The material supplies have become short, while the export markets have warmed up with more orders coming. However, catfish farmers still cannot define the selling prices. It seems that there is no way to live on catfish farming.
Supply short, but catfish farmers still take loss
The supply & demand economic laws seemingly do not exist in the catfish market. Though the supplies are short and seafood processing companies rush to collect materials for processing to fulfill the export contracts, the catfish price still stays below the production cost, about VND21,000-23,000 per kilo. With the selling prices, farmers incur loss.
According to Duong Ngoc Minh, Deputy Chair of the Vietnam Association of Seafood Exporters and Producers (VASEP), 70 percent of catfish farming households have scaled down their farming because of the loss, while 60-70 percent of seafood processing companies reportedly lack materials for processing.
The report of the An Giang provincial Fisheries Association (AFA) also showed the short supply of catfish materials. The total amount of catfish the 8 big seafood companies in the province used in the last week of August was 5,466 tons, a decrease of 431 tons from the week before.

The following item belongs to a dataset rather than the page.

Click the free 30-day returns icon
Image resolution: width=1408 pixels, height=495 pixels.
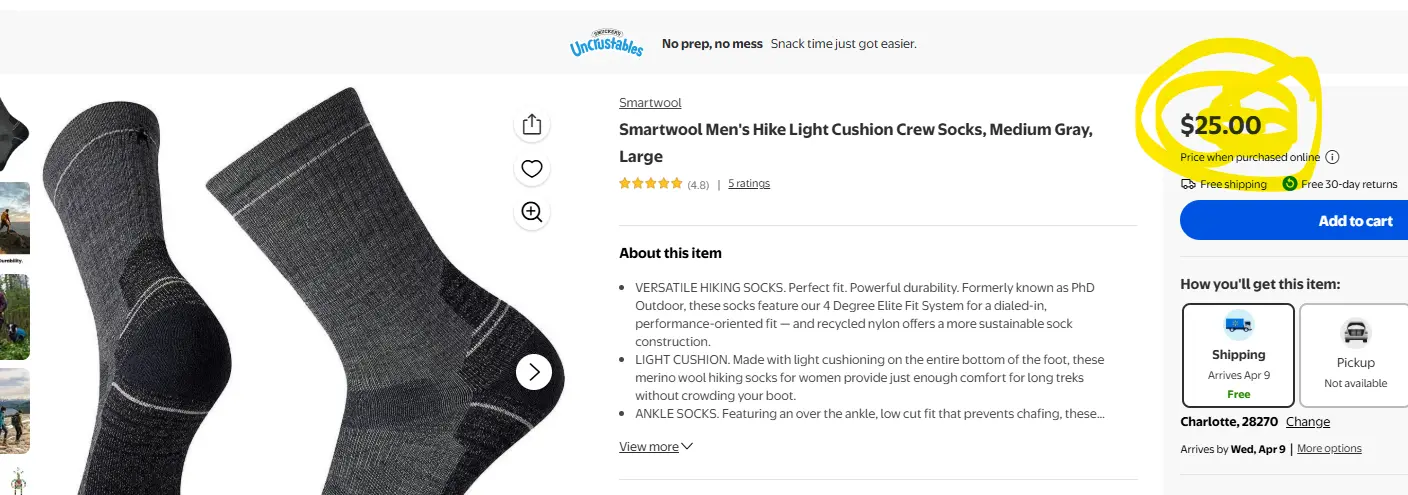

Vietnam’s catfish export turnover by August 15, 2013 had decreased by 1.1 percent in comparison with the same period of the last year with the turnover of $1.055 billion. However, this does not disappoint analysts, who believe that the exports would increase in the coming months, as the world’s demand has increased.
Minh from VASEP, who is also the President of the Hung Vuong Seafood Company, revealed that seafood companies have to refuse some contracts due to the lack of materials.
No way for catfish farmers?
The solutions applied by the Ministry of Agriculture and Rural Development (MARD) could not help save catfish farmers from incurring loss, the thing which has not been settled over the last two years.
In early 2013, catfish exporters reported to the government and MARD that the export markets were narrowed and it was difficult to get orders, which then forced the domestic catfish prices down and put big difficulties for farmers.
MARD organized a lot of meetings and conferences to discuss the solutions to the catfish farming. It then asked to cut down the fish output to VND800,000-900,000 tons per annum from 1.2 million tons.
Nevertheless, though the material supply is short and the export price to the US has increased by $.0.7 per kilo, the catfish price still cannot move up. As such, the principle of “cutting down output to raise selling prices” set by MARD earlier this year cannot help recover the catfish farmers, who have incurred loss for the last two years.
A senior official of the agriculture department in Mekong Delta, who asked to be anonymous, said the catfish price cannot go up because farmers cannot set up the prices. The material collection prices are being controlled by processing companies.
“Enterprises need to share risks and profits with farmers. If not, farmers would give farming, because they can see no way to live on the job,” he said.